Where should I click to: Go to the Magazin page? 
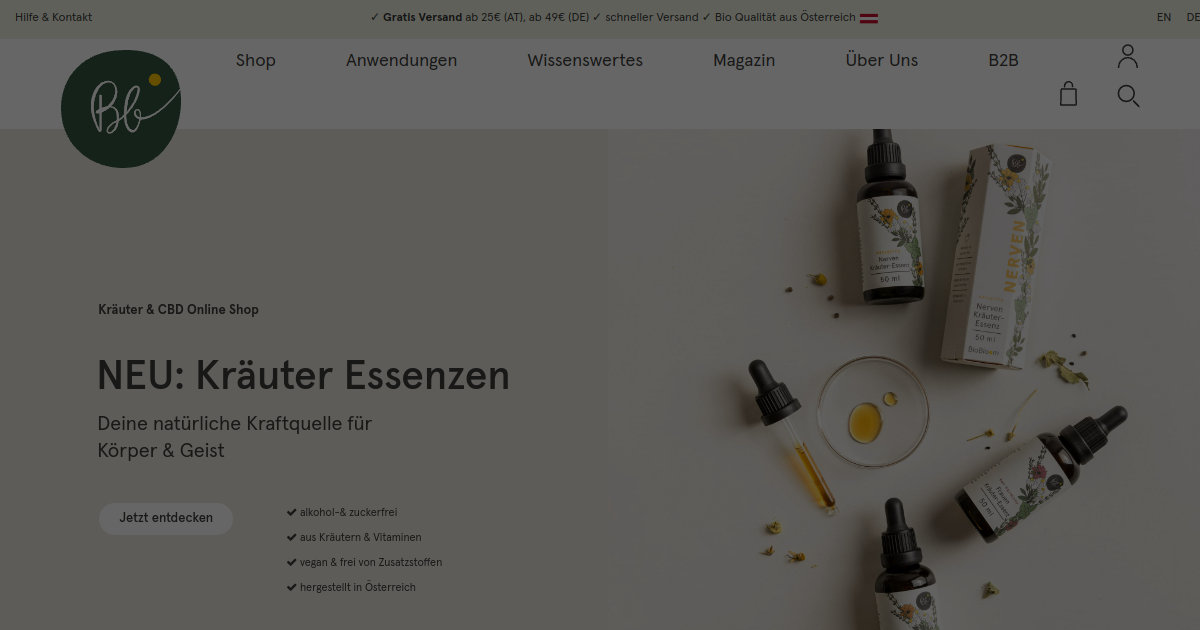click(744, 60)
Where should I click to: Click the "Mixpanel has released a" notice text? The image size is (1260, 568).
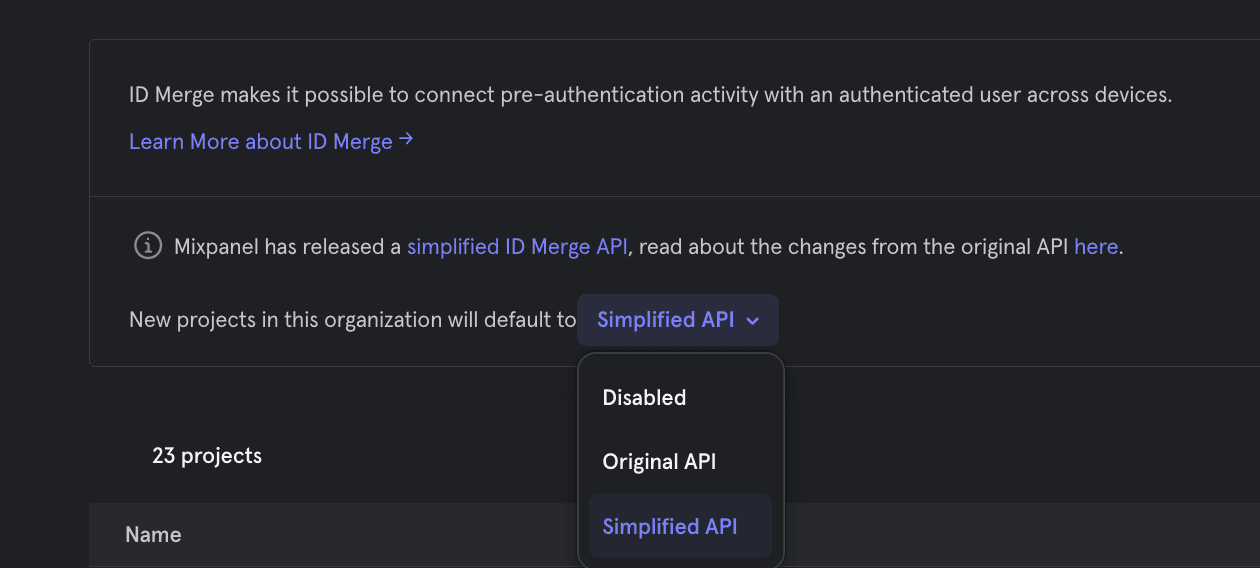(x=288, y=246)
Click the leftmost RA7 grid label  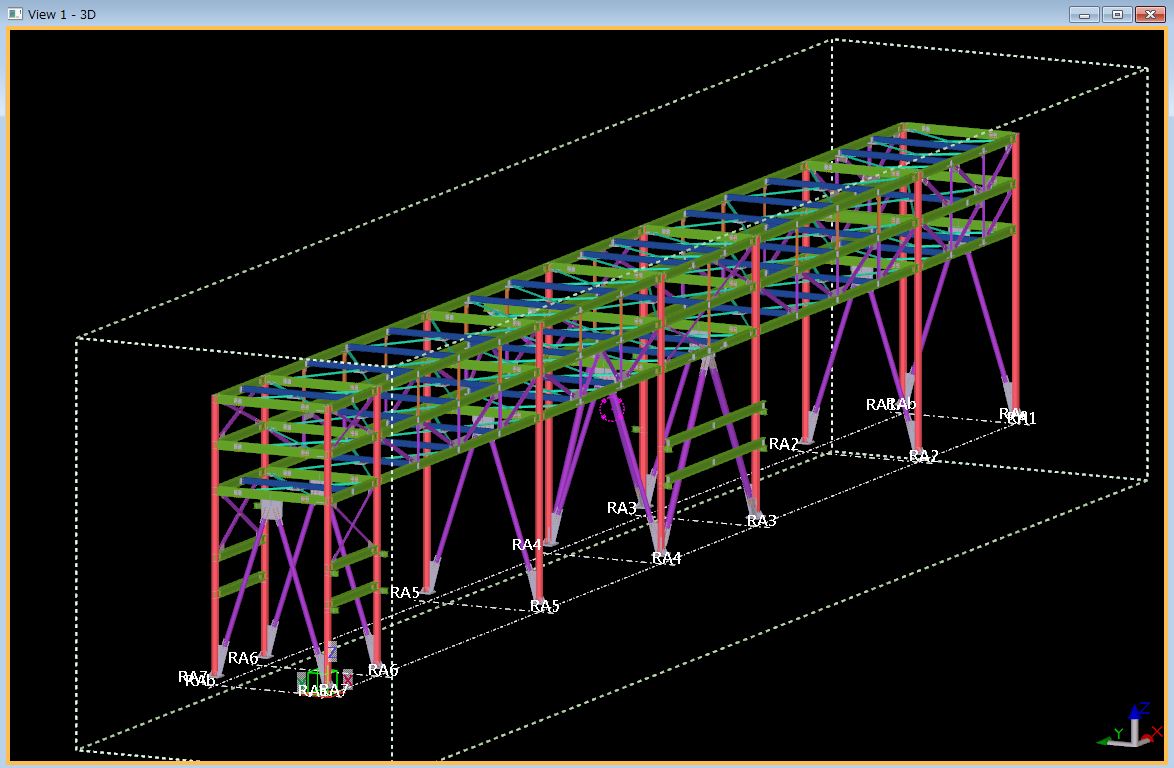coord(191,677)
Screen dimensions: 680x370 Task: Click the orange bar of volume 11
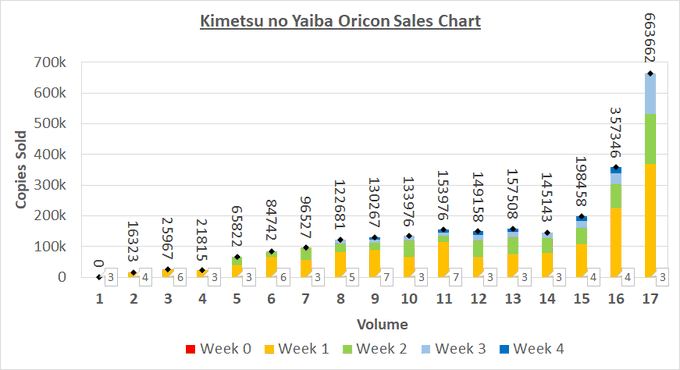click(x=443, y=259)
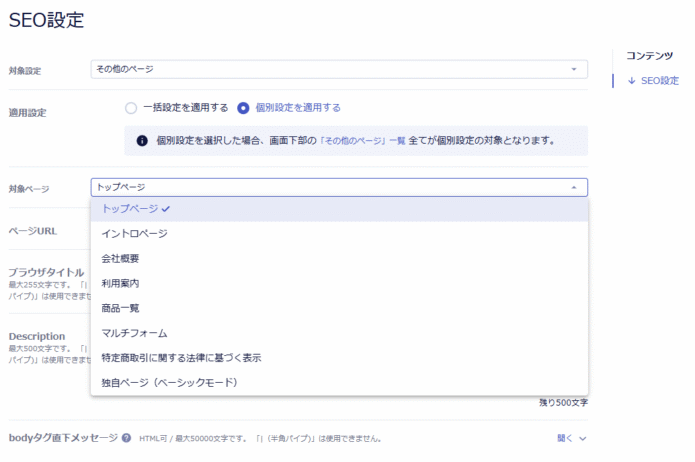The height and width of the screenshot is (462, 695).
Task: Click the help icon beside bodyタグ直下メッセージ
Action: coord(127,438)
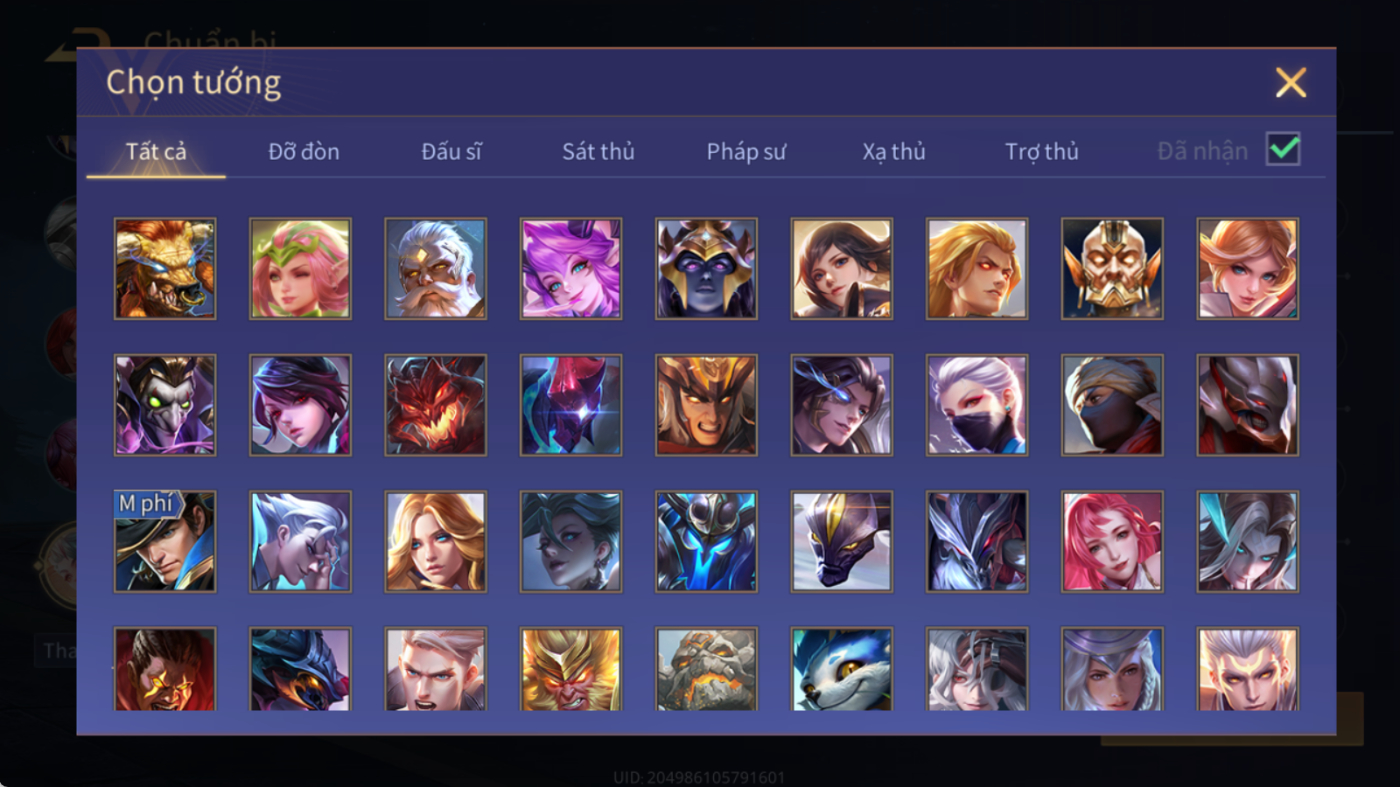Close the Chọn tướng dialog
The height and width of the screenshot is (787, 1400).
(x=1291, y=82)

++++++++

The copy you give must run from the line containing "Screen dimensions: 680x370" through the last line of the records, exactly, with the pictures left out.

Reply:
Screen dimensions: 680x370 Task: Click the orange bar of volume 11
click(x=443, y=259)
The height and width of the screenshot is (462, 695).
Task: Click the help icon beside bodyタグ直下メッセージ
Action: coord(127,438)
Close the Chọn tướng dialog
The height and width of the screenshot is (787, 1400).
(x=1291, y=82)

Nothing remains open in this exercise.